Hacker Newsnew | past | comments | ask | show | jobs | submit | mlacitation's commentslogin

The design document is a good read and includes high-level details of how they're grabbing packets (AF_PACKET), the packet index format (leveldb), and defensive action they took (fuzz testing via AFL, setcap, setcomp):

https://github.com/google/stenographer/blob/master/DESIGN.md


Hey, thanks! If you have any additional questions about the design process, internals, etc, feel free to ask. I'm the primary author of the project, and I'll be refreshing the HN post for the next hour or so trying to answer questions as they come up, and/or updating the docs.


What kind of performance do you see when searching over, say, 10TB/day or two of captured data? It seems like the query would have to open a file for every minute? Have you considered a higher level index, to tell which minute files are worth inspecting? (I realize this only helps when searching for more unique characteristics.)

Is LevelDB the best choice out there for write once KV pairs? For, say, IP address indexing, what's the final bits/packet overhead of indexing?

I didn't see any compression for the packet data. Did you consider high perf compression like LZ4?

Is AF_PACKET better than PF_RING+DNA? It's been a while since I looked but with hardware accel they boasted massive perf advantages.

Excellent design docs and cool work!


Hey, great questions!

Query Performance: Right now, we've got test machines deployed with 8 500GB disks for packets + 1 indexing disk (all 15KRPM spinning disks). They keep at 90% full, or roughly 460GB/disk, about 1K files/disk. Querying over the entire corpus (~4TB of packets) for something innocuous like 'port 65432' takes 25 seconds to return ~50K packets (that's after dropping all disk caches). The same query run again takes 1.5 sec, with disk caches in place. Of course, the number of packets returned is a huge factor in this... each packet requires a seek in the packets file. Searching for something that doesn't exist (host 0.0.0.1) takes roughly 5 seconds. Note that time-based queries, like "port 4444 and after 3h ago and before 1h ago" do choose to only query certain files, taking advantage of the fact that we name files by microsecond timestamp and we flush files every minute.

- SOURCE DATA
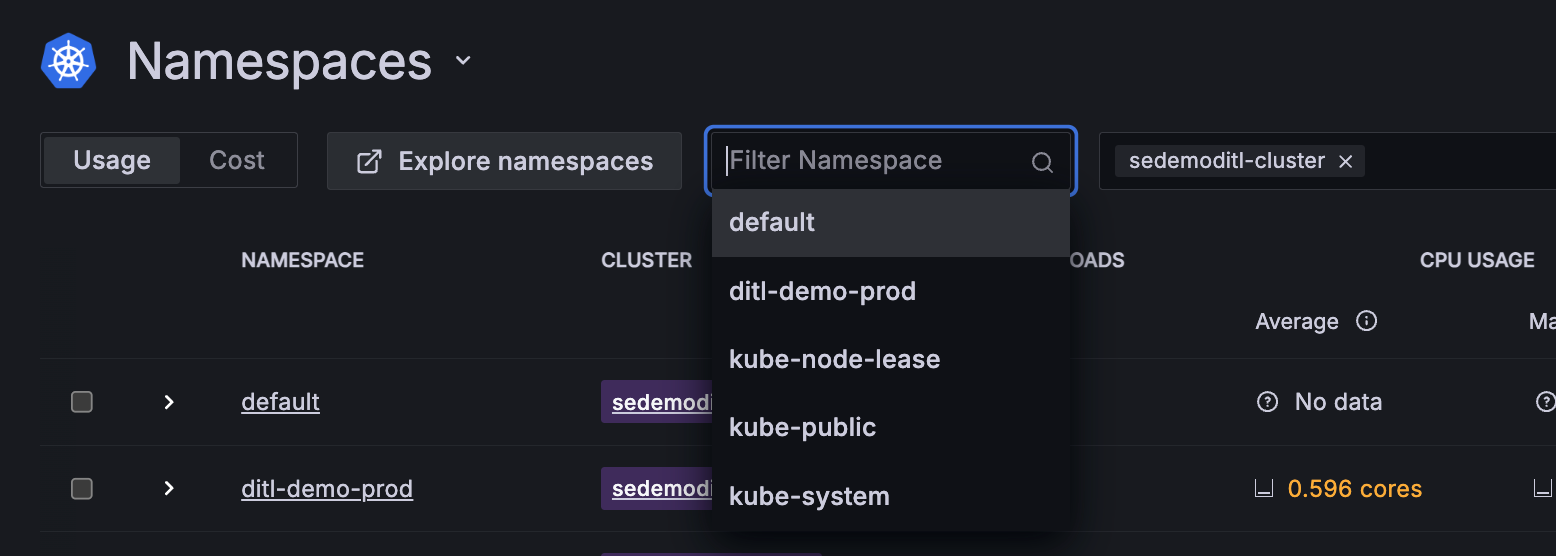Click the info icon beside Average
The height and width of the screenshot is (556, 1556).
click(x=1366, y=321)
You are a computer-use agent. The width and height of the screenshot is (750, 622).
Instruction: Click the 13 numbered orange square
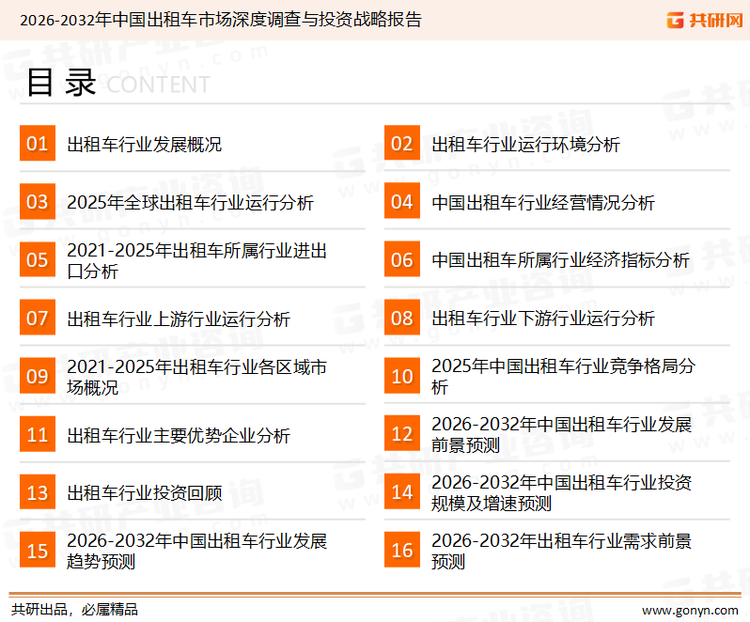37,493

- YOUR GOAL
Continue the Stenographer thread from the point where it ends. The entries are separate material and are not part of the Stenographer thread.

- ANSWER FOR THIS EXERCISE
A big part of query performance is actually over-provisioning disks. We see disk throughput of roughly 160-180MB/s. If we write 160MB/s, our read throughput is awful. If we write 100MB/s, it's pretty good. Who would have thought: disks have limited bandwidth, and it's shared between reads and writes. :)

We actually don't use LevelDB... we use the SSTables that underly LevelDB. Since we know we're write-once, we use https://github.com/google/leveldb/blob/master/include/leveld... directly for writes (and its Go equivalent for reads). I'm familiar with the file format (they're used extensively inside Google), so it was a simple solution. That said, it's been very successful... we tend to have indexes in the 10s of MBs for 2-4GB files. Of course, index size/compressibility is directly correlated with network traffic: more varied IPs/ports would be harder to compress. The built-in compression of LevelDB tables is also a boon here... we get prefix compression on keys, plus snappy compression on packet seek locations, for free.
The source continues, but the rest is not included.